On the positive side, we might see an acknowledgement, now that farmworkers and grocery-store workers have been formally declared essential workers in this time of coronavirus. These are workforces that have been left out of bedrock labor legislation since the New Deal. Perhaps going forward, we will actually come to see these workforces as essential, and we’ll treat them as such.


Growing appreciation for where food comes from

Rey León: Mayor of Huron, California

I live in a tiny farming town where 98 percent of residents are Latino and 44 percent live in poverty. What I’ve noticed is that farmworkers don’t have masks here. It would be great if their employers could provide them with personal protective equipment as they continue performing their essential duties necessary to feed the country. I would really love to see the farmworkers being protected, being provided with the appropriate equipment. That doesn’t seem to be happening right now.

That being said, it’s important that non-farming communities are now thinking about where their food comes from as a result of the pandemic. Some people seem to be thinking about how to be more independent in the way they eat — after all, depending on meat from across the country is showing to not be so resilient, not so sustainable. Maybe nature wants us to kind of step away from so much milk and so much meat, and eat more veggies and probably plant our own gardens.

Our communities, I think, should take the lesson on this one, to grow a network of community gardens where we can start learning how to be more resilient in times like this.
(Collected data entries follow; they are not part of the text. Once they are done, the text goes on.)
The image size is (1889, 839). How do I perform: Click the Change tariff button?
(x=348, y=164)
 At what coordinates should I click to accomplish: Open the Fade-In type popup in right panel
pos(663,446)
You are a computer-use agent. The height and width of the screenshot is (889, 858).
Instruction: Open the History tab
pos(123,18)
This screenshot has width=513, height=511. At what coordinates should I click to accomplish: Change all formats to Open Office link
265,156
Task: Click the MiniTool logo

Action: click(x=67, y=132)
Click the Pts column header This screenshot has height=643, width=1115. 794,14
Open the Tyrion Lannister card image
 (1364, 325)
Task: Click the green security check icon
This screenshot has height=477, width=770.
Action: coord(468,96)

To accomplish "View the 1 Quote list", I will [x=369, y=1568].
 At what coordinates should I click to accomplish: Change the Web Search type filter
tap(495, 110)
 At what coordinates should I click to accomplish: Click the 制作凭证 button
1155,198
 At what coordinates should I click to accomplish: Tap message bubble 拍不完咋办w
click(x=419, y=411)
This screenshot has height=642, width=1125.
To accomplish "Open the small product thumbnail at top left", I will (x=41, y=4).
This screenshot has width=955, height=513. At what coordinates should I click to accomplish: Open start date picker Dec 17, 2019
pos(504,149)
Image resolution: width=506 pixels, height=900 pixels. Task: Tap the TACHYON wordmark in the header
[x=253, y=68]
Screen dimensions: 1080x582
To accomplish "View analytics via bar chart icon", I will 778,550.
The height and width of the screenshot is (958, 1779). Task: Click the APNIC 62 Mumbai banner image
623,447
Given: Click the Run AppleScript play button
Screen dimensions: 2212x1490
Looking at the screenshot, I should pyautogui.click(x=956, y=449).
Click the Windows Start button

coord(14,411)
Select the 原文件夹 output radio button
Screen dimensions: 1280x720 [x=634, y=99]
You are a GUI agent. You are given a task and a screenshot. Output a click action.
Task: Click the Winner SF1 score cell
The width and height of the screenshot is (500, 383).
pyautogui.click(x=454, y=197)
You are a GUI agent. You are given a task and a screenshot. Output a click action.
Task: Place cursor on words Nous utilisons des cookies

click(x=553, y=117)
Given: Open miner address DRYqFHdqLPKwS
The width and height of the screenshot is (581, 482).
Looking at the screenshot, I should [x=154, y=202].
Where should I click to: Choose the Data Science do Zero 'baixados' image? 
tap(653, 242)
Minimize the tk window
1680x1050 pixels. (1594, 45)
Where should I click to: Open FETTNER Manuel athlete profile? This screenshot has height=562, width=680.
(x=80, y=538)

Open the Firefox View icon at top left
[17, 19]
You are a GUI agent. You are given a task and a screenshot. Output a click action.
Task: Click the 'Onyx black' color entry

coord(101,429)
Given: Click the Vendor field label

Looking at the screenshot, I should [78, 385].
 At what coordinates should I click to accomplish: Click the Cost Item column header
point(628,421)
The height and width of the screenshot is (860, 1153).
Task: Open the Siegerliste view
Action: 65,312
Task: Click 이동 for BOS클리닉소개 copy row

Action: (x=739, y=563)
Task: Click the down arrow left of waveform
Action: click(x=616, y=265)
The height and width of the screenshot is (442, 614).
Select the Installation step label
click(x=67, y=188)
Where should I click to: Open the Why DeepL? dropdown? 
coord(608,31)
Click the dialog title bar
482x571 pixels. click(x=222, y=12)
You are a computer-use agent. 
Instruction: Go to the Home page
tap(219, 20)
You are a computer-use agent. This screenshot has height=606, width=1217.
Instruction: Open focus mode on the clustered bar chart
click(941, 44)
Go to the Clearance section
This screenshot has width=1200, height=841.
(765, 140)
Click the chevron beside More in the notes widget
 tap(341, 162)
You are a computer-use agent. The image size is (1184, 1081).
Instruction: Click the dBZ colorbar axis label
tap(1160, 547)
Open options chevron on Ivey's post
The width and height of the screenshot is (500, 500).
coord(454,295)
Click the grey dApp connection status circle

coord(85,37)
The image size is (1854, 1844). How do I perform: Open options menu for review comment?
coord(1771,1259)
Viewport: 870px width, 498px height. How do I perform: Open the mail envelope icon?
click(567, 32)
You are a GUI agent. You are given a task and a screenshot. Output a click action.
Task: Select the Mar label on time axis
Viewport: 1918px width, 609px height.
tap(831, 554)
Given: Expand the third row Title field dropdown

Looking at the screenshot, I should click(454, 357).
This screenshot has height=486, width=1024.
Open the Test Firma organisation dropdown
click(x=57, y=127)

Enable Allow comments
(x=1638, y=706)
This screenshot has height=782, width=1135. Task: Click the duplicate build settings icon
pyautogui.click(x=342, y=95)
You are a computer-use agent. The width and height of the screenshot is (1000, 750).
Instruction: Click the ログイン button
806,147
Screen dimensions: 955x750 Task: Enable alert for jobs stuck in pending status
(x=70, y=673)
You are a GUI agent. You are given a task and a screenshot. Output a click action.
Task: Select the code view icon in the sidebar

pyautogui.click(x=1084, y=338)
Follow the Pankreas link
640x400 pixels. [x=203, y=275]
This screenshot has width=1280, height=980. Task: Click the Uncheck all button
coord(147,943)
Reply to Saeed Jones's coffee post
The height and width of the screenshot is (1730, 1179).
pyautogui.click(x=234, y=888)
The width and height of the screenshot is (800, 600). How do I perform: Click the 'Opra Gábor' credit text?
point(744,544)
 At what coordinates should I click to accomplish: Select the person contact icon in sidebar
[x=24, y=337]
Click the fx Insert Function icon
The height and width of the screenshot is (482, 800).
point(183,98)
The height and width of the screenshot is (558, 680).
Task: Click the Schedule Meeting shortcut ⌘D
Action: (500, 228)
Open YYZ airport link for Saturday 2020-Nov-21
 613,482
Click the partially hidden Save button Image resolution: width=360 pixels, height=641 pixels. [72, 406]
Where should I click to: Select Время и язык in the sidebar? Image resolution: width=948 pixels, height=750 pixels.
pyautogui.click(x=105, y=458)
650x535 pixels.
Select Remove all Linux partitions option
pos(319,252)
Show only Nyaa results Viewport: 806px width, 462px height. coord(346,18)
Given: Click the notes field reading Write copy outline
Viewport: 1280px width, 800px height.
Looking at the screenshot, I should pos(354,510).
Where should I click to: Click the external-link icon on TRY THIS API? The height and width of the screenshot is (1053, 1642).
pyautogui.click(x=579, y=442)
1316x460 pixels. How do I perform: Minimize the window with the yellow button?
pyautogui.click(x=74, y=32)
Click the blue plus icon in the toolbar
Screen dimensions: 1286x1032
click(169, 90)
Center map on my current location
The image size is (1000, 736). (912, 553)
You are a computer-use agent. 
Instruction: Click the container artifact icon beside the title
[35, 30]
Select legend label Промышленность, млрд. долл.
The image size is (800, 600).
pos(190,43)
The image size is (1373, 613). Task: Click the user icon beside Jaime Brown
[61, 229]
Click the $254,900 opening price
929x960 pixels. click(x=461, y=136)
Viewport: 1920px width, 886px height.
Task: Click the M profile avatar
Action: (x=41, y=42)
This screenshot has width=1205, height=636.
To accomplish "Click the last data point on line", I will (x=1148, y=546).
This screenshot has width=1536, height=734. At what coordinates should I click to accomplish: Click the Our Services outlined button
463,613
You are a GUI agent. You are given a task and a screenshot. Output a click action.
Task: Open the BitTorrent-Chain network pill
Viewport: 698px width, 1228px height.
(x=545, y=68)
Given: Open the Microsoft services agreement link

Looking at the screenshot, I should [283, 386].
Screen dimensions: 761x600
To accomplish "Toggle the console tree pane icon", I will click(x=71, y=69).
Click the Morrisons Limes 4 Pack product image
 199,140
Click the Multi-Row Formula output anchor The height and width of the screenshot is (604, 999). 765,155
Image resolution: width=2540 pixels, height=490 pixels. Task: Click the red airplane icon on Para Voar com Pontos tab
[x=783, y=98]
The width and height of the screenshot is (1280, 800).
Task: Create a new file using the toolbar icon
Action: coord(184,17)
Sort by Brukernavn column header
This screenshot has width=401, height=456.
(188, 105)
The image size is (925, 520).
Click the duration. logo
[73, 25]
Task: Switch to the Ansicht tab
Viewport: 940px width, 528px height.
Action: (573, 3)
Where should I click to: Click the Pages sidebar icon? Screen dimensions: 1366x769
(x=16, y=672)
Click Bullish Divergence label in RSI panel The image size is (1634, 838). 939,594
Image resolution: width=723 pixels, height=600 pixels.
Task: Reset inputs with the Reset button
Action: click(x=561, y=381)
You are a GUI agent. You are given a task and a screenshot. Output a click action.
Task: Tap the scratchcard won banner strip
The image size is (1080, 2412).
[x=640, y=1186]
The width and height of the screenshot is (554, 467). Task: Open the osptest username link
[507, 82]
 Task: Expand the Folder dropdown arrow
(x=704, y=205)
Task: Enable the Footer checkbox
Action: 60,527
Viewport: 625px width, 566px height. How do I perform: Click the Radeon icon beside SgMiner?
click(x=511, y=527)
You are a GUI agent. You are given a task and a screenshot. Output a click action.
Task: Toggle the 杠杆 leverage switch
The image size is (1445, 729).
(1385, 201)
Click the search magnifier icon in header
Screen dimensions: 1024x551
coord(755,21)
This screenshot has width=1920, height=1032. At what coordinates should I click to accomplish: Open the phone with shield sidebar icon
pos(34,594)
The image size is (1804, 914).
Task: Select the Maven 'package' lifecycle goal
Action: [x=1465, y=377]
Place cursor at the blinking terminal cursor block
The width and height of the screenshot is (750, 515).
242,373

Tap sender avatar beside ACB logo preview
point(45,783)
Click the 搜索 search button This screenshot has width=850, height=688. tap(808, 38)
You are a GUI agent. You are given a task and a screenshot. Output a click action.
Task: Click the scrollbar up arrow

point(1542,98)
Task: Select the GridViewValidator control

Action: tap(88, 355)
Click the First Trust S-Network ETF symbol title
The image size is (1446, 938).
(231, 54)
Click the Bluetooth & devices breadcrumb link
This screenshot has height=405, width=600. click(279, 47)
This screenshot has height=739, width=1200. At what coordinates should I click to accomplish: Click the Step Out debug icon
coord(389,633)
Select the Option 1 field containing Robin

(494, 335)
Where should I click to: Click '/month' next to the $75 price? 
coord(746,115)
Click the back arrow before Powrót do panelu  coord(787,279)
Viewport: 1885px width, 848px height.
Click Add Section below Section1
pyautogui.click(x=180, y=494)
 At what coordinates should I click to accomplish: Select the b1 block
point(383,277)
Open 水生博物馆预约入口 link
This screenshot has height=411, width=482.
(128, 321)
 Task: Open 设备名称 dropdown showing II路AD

I hope that this experience gets us more on that route, and not on the route of conspiracy and fear and mistrust.


Drawing on our roots, planting justice

Leah Penniman: Farm manager and codirector of Soul Fire Farm in Petersburg, New York

(Contributions from the whole Soul Fire Farm team, including Lytisha Wyatt and Larisa Jacobson, are below.)

At Soul Fire Farm we believe that “to free ourselves we must feed ourselves,” and the challenges the COVID-19 outbreak is posing to our communities exemplify the need for collective food sovereignty.

The stakes are high: Before, during, and after the outbreak, food apartheid continues, and will continue, to disproportionately impact black, indigenous, and people-of-color communities that  also face higher vulnerability to COVID-19 due to factors like shared housing, lack of access to health care, environmental racism, job layoffs, immigration status, employment in the wage economy without worker protections, and more. The emergency food system is struggling to keep up with increased demand as more people experience loss of income, while food banks and food pantries are receiving fewer donations from grocery stores. Individuals and families who are limited to WIC and SNAP-designated food purchases — and do not have the space or financial resources to stockpile food — may be experiencing more acute food insecurity. Folks who rely on free- and reduced-lunch programs are also at risk with schools and other institutions closed indefinitely.

But there are steps we can take to help. In addition to systems and policy change, home and community gardening can help fill gaps in food access while bolstering longer-term community food sovereignty. Black, indigenous, and people-of-color-led organizations and communities have a rich history of growing food through provision gardens — we see this work as a continuation of that legacy.

To meet some of the needs of our community members we are offering materials, labor, and guidance to support folks in establishing upwards of 34 raised-bed gardens this spring. We’ve been collaborating with Northeast Farmers of Color Land Trust, Black Farmer Fund, HEAL Food Alliance, and the Castanea Fellowship to host bimonthly virtual skill-shares. These meetings catalyzed the creation of the Food & Land Sovereignty Resource List for COVID-19.